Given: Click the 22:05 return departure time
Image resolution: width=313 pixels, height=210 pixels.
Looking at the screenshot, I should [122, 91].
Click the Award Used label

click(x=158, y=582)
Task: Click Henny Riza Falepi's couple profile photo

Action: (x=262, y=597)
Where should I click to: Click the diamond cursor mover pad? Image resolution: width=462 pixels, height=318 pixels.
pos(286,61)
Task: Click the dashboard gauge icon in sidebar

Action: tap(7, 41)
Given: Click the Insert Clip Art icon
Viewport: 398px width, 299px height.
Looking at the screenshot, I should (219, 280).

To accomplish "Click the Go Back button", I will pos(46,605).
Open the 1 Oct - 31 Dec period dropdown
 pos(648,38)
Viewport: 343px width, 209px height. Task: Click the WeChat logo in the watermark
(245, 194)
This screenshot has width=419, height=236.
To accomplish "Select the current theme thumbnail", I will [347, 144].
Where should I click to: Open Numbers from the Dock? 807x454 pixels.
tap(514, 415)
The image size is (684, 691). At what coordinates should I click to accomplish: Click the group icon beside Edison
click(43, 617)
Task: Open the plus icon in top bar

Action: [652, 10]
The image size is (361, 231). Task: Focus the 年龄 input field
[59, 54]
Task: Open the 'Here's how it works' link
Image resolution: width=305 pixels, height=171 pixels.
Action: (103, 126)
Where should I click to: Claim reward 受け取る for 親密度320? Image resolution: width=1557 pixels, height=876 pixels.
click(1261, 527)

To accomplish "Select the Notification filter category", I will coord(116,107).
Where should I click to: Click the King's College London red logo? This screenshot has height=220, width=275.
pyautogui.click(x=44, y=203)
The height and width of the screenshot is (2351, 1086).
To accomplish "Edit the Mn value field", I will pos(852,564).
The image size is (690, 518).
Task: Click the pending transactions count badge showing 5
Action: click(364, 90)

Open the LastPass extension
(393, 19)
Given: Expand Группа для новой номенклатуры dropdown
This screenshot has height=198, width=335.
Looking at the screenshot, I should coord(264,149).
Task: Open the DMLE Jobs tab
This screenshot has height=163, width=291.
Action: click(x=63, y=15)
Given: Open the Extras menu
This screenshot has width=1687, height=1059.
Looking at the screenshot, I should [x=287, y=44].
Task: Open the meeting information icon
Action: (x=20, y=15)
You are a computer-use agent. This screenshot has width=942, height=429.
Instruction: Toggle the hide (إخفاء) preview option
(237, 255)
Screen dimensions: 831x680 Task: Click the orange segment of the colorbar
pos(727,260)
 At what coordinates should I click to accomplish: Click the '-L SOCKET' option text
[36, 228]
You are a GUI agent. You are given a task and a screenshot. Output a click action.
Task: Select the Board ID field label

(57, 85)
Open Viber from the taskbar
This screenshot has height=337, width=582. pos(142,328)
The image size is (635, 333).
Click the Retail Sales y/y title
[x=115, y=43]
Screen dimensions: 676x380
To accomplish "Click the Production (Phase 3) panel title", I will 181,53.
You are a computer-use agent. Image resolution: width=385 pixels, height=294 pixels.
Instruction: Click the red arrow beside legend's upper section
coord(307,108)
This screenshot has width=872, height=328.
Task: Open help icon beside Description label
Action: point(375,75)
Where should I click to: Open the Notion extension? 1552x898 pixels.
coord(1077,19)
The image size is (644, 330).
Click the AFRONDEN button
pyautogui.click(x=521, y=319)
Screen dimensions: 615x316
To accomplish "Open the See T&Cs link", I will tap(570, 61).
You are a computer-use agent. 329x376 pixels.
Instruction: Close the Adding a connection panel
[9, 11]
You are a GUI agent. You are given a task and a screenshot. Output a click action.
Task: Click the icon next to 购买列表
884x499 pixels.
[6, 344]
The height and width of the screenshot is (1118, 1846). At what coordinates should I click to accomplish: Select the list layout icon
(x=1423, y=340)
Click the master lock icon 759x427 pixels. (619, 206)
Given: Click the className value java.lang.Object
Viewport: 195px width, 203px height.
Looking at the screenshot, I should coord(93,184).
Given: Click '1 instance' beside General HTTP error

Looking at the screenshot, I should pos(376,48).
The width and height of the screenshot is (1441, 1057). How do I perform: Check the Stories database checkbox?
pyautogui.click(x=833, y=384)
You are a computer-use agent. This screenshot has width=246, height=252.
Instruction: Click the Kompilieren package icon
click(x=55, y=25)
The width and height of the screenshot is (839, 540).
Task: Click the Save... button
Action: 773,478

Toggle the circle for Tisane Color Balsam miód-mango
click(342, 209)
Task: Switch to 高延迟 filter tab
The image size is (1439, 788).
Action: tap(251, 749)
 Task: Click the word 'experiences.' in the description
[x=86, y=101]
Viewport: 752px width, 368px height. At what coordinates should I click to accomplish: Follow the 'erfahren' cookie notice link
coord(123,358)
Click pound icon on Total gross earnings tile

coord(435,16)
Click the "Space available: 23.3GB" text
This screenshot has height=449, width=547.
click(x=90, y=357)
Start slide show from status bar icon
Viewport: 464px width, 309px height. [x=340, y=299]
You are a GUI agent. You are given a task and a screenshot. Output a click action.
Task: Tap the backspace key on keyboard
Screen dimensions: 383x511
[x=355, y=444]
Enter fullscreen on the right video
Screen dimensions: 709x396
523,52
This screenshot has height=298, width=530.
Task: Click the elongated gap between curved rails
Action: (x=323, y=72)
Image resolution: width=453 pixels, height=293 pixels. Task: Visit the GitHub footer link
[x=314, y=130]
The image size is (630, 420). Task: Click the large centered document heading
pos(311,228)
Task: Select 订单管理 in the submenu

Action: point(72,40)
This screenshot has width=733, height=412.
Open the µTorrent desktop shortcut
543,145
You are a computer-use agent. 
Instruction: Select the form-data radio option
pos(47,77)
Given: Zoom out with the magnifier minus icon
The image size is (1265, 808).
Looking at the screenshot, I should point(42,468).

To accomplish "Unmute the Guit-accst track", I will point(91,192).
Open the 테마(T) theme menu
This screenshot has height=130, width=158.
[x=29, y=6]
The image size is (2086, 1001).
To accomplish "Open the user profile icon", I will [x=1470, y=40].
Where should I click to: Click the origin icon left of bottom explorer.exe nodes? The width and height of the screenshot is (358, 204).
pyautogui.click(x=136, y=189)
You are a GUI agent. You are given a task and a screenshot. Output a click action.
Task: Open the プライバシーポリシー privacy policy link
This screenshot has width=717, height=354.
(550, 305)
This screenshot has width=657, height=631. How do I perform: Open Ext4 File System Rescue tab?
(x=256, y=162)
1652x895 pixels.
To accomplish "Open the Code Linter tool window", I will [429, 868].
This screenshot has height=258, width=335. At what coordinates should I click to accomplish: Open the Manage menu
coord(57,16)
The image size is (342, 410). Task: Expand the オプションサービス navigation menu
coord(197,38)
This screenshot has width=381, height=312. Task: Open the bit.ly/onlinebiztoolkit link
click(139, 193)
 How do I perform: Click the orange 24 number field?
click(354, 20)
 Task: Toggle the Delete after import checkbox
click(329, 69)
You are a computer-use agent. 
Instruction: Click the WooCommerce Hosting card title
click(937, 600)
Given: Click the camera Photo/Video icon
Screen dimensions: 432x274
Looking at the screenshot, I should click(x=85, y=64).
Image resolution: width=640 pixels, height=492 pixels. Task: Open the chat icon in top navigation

· · · · · · ·

STATED PROBLEM:
Copy every one of the entries above word for word, keeping each line as it stands.

TASK RESPONSE:
Given: Click the 22:05 return departure time
Image resolution: width=313 pixels, height=210 pixels.
Looking at the screenshot, I should [122, 91].
Click the Award Used label

click(x=158, y=582)
Task: Click Henny Riza Falepi's couple profile photo

Action: (x=262, y=597)
Where should I click to: Click the diamond cursor mover pad? Image resolution: width=462 pixels, height=318 pixels.
pos(286,61)
Task: Click the dashboard gauge icon in sidebar

Action: tap(7, 41)
Given: Click the Insert Clip Art icon
Viewport: 398px width, 299px height.
Looking at the screenshot, I should (219, 280).

To accomplish "Click the Go Back button", I will pos(46,605).
Open the 1 Oct - 31 Dec period dropdown
 pos(648,38)
Viewport: 343px width, 209px height. Task: Click the WeChat logo in the watermark
(245, 194)
This screenshot has width=419, height=236.
To accomplish "Select the current theme thumbnail", I will [347, 144].
Where should I click to: Open Numbers from the Dock? 807x454 pixels.
tap(514, 415)
The image size is (684, 691). At what coordinates should I click to accomplish: Click the group icon beside Edison
click(43, 617)
Task: Open the plus icon in top bar

Action: [652, 10]
The image size is (361, 231). Task: Focus the 年龄 input field
[59, 54]
Task: Open the 'Here's how it works' link
Image resolution: width=305 pixels, height=171 pixels.
Action: (103, 126)
Where should I click to: Claim reward 受け取る for 親密度320? Image resolution: width=1557 pixels, height=876 pixels.
click(1261, 527)

To accomplish "Select the Notification filter category", I will coord(116,107).
Where should I click to: Click the King's College London red logo? This screenshot has height=220, width=275.
pyautogui.click(x=44, y=203)
The height and width of the screenshot is (2351, 1086).
To accomplish "Edit the Mn value field", I will pos(852,564).
The image size is (690, 518).
Task: Click the pending transactions count badge showing 5
Action: click(364, 90)

Open the LastPass extension
(393, 19)
Given: Expand Группа для новой номенклатуры dropdown
This screenshot has height=198, width=335.
Looking at the screenshot, I should coord(264,149).
Task: Open the DMLE Jobs tab
This screenshot has height=163, width=291.
Action: click(x=63, y=15)
Given: Open the Extras menu
This screenshot has width=1687, height=1059.
Looking at the screenshot, I should [x=287, y=44].
Task: Open the meeting information icon
Action: (x=20, y=15)
You are a computer-use agent. This screenshot has width=942, height=429.
Instruction: Toggle the hide (إخفاء) preview option
(237, 255)
Screen dimensions: 831x680 Task: Click the orange segment of the colorbar
pos(727,260)
 At what coordinates should I click to accomplish: Click the '-L SOCKET' option text
[36, 228]
You are a GUI agent. You are given a task and a screenshot. Output a click action.
Task: Select the Board ID field label

(57, 85)
Open Viber from the taskbar
This screenshot has height=337, width=582. pos(142,328)
The image size is (635, 333).
Click the Retail Sales y/y title
[x=115, y=43]
Screen dimensions: 676x380
To accomplish "Click the Production (Phase 3) panel title", I will 181,53.
You are a computer-use agent. Image resolution: width=385 pixels, height=294 pixels.
Instruction: Click the red arrow beside legend's upper section
coord(307,108)
This screenshot has width=872, height=328.
Task: Open help icon beside Description label
Action: point(375,75)
Where should I click to: Open the Notion extension? 1552x898 pixels.
coord(1077,19)
The image size is (644, 330).
Click the AFRONDEN button
pyautogui.click(x=521, y=319)
Screen dimensions: 615x316
To accomplish "Open the See T&Cs link", I will tap(570, 61).
You are a computer-use agent. 329x376 pixels.
Instruction: Close the Adding a connection panel
[9, 11]
You are a GUI agent. You are given a task and a screenshot. Output a click action.
Task: Click the icon next to 购买列表
884x499 pixels.
[6, 344]
The height and width of the screenshot is (1118, 1846). At what coordinates should I click to accomplish: Select the list layout icon
(x=1423, y=340)
Click the master lock icon 759x427 pixels. (619, 206)
Given: Click the className value java.lang.Object
Viewport: 195px width, 203px height.
Looking at the screenshot, I should coord(93,184).
Given: Click '1 instance' beside General HTTP error

Looking at the screenshot, I should pos(376,48).
The width and height of the screenshot is (1441, 1057). How do I perform: Check the Stories database checkbox?
pyautogui.click(x=833, y=384)
You are a computer-use agent. This screenshot has width=246, height=252.
Instruction: Click the Kompilieren package icon
click(x=55, y=25)
The width and height of the screenshot is (839, 540).
Task: Click the Save... button
Action: 773,478

Toggle the circle for Tisane Color Balsam miód-mango
click(342, 209)
Task: Switch to 高延迟 filter tab
The image size is (1439, 788).
Action: tap(251, 749)
 Task: Click the word 'experiences.' in the description
[x=86, y=101]
Viewport: 752px width, 368px height. At what coordinates should I click to accomplish: Follow the 'erfahren' cookie notice link
coord(123,358)
Click pound icon on Total gross earnings tile

coord(435,16)
Click the "Space available: 23.3GB" text
This screenshot has height=449, width=547.
click(x=90, y=357)
Start slide show from status bar icon
Viewport: 464px width, 309px height. [x=340, y=299]
You are a GUI agent. You are given a task and a screenshot. Output a click action.
Task: Tap the backspace key on keyboard
Screen dimensions: 383x511
[x=355, y=444]
Enter fullscreen on the right video
Screen dimensions: 709x396
523,52
This screenshot has height=298, width=530.
Task: Click the elongated gap between curved rails
Action: (x=323, y=72)
Image resolution: width=453 pixels, height=293 pixels. Task: Visit the GitHub footer link
[x=314, y=130]
The image size is (630, 420). Task: Click the large centered document heading
pos(311,228)
Task: Select 订单管理 in the submenu

Action: point(72,40)
This screenshot has width=733, height=412.
Open the µTorrent desktop shortcut
543,145
You are a computer-use agent. 
Instruction: Select the form-data radio option
pos(47,77)
Given: Zoom out with the magnifier minus icon
The image size is (1265, 808).
Looking at the screenshot, I should point(42,468).

To accomplish "Unmute the Guit-accst track", I will point(91,192).
Open the 테마(T) theme menu
This screenshot has height=130, width=158.
[x=29, y=6]
The image size is (2086, 1001).
To accomplish "Open the user profile icon", I will [x=1470, y=40].
Where should I click to: Click the origin icon left of bottom explorer.exe nodes? The width and height of the screenshot is (358, 204).
pyautogui.click(x=136, y=189)
You are a GUI agent. You are given a task and a screenshot. Output a click action.
Task: Open the プライバシーポリシー privacy policy link
This screenshot has width=717, height=354.
(550, 305)
This screenshot has width=657, height=631. How do I perform: Open Ext4 File System Rescue tab?
(x=256, y=162)
1652x895 pixels.
To accomplish "Open the Code Linter tool window", I will [429, 868].
This screenshot has height=258, width=335. At what coordinates should I click to accomplish: Open the Manage menu
coord(57,16)
The image size is (342, 410). Task: Expand the オプションサービス navigation menu
coord(197,38)
This screenshot has width=381, height=312. Task: Open the bit.ly/onlinebiztoolkit link
click(139, 193)
 How do I perform: Click the orange 24 number field?
click(354, 20)
 Task: Toggle the Delete after import checkbox
click(329, 69)
You are a computer-use agent. 
Instruction: Click the WooCommerce Hosting card title
click(937, 600)
Given: Click the camera Photo/Video icon
Screen dimensions: 432x274
Looking at the screenshot, I should click(x=85, y=64).
Image resolution: width=640 pixels, height=492 pixels. Task: Open the chat icon in top navigation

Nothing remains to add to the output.